Wiem, powinno być o kolejce, ale dziś piłkarska Anglia ma jeszcze jeden temat, dotyczący klubu, który ma grać dopiero jutro: Fernando Torres przerwał milczenie na temat sytuacji Liverpoolu. To nie jest kwestia awansu do Ligi Mistrzów (skądinąd mocno niepewnego) – powiedział hiszpański napastnik dziennikowi „AS”. To jest kwestia wzmocnień, czterech lub pięciu klasowych piłkarzy, którzy muszą pojawić się na Anfield Road (pamiętacie dowcip z okładki „When Saturday Comes”?), jeśli Liverpool ma przerwać systematyczne osuwanie się w angielskiej i europejskiej hierarchii. Wypowiedź pojawia się po dwóch kolejnych porażkach (z Lille pewnie uda się odrobić straty i awansować dalej w Europa League, ale punktów zostawionych w Wigan może na koniec sezonu zabraknąć) i ma bardzo niepokojący kontekst, bo przecież hiszpański napastnik świetnie wie, że na razie zadłużeni właściciele Liverpoolu pieniędzy na czterech lub pięciu klasowych piłkarzy nie mają. Na horyzoncie majaczy wprawdzie trzeci udziałowiec, również z Ameryki, ale podpisanie z nim jakiejkolwiek umowy jest nieprawdopodobne przed rozstrzygnięciem kwestii awansu do Ligi Mistrzów.
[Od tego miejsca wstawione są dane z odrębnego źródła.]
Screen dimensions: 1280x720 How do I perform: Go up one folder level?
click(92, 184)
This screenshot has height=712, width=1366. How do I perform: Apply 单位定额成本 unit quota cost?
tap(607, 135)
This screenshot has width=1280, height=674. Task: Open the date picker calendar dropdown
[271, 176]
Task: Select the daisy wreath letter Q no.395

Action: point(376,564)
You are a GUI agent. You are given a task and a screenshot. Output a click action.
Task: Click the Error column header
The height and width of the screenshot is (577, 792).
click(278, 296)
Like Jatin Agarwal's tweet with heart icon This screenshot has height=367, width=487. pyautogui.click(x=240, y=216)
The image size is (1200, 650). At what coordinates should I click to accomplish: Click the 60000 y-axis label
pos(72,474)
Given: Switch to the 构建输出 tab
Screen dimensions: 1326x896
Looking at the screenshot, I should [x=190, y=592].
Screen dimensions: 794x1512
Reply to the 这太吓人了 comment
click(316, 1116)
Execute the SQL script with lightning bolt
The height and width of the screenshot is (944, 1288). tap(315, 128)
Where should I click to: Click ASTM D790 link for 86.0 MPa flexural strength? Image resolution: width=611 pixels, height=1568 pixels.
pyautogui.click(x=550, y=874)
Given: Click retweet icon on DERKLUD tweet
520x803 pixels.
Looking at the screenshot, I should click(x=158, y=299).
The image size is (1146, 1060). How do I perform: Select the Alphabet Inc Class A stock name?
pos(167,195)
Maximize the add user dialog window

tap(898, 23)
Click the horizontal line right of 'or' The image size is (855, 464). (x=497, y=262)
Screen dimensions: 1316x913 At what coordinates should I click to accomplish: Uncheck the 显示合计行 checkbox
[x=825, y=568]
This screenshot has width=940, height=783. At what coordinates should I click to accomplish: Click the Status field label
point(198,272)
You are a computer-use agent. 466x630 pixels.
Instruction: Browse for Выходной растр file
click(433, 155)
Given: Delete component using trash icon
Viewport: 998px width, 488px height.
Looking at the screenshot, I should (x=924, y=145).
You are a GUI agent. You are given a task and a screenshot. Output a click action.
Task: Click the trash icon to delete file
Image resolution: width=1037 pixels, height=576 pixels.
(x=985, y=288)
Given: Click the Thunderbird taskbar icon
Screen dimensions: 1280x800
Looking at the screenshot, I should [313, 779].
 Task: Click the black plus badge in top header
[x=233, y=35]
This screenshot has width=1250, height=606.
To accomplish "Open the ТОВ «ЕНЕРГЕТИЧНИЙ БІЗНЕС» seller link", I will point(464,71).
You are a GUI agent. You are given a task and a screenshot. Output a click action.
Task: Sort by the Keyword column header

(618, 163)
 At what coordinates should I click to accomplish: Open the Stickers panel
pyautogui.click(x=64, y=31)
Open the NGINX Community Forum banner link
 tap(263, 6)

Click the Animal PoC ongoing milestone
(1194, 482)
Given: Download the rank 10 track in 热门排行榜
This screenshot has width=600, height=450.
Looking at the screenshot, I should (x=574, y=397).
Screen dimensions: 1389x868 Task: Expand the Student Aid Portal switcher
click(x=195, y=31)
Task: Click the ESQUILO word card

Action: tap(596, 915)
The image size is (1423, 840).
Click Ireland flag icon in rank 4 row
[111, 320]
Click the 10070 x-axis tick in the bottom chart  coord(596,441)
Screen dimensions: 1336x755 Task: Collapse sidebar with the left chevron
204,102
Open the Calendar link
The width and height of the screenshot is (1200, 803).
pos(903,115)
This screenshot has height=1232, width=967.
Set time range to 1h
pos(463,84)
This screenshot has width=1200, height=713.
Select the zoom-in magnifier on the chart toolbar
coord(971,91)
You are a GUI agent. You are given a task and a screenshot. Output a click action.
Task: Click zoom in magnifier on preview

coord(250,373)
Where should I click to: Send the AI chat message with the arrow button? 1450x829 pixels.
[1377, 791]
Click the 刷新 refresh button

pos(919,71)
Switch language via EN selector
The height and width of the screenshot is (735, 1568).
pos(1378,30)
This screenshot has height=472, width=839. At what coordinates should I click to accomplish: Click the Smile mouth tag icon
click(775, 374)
W tym sensie Torres nie ma racji: jeśli cokolwiek w Liverpoolu ma się zmienić na lepsze, powrót do Champions League będzie niezbędny.

Inny klub grający dopiero jutro (zresztą z Liverpoolem) i mający nadzieje na znalezienie inwestora to Portsmouth, którego piątym właścicielem w tym niewiarygodnym sezonie ma być gigant rynku nieruchomości Rob Lloyd. Cena, którą miałby zapłacić za drużynę wciąż występującą w Premiership, jest mocno umiarkowana – wynosi mniej więcej tyle, ile MU wydał na Dymitara Berbatowa, a MC na Robinho, choć oczywiście pieniędzy w sam klub trzeba będzie włożyć o wiele więcej. Na razie zbankrutowanym Portsmouth zarządza syndyk, który robi to, co zwykle robią ludzie na jego stanowisku: tnie koszta, czyli zwalnia ludzi. Pisałem w duchu romantycznym o przygodzie drużyny z południa z Pucharem Anglii, to teraz muszę pokazać stronę całkowicie nieromantyczną: żeby klub mógł przetrwać, w minionym tygodniu trzeba było wyrzucić z pracy 85 osób, w tym 20 zatrudnionych na pełny etat. Zwolnienia nie dotknęły piłkarzy, chronionych przez związek zawodowy – dotknęły raczej Miłoszowego „człowieka prostego”, pracującego na zmywaku w klubowej kantynie albo chodzącego po Fratton Park z odkurzaczem. Dalekie to wszystko od jednoznaczności: jakkolwiek kibicujemy różnym drużynom, wiążąc nasze sympatie ze zmieniającymi się na przestrzeni lat piłkarzami i trenerami, to przecież tacy właśnie ludzie, których nazwisk nigdy nie poznajemy mimo iż niejednokrotnie przepracowali w „naszych” klubach całe życie, są w nich najprawdziwsi.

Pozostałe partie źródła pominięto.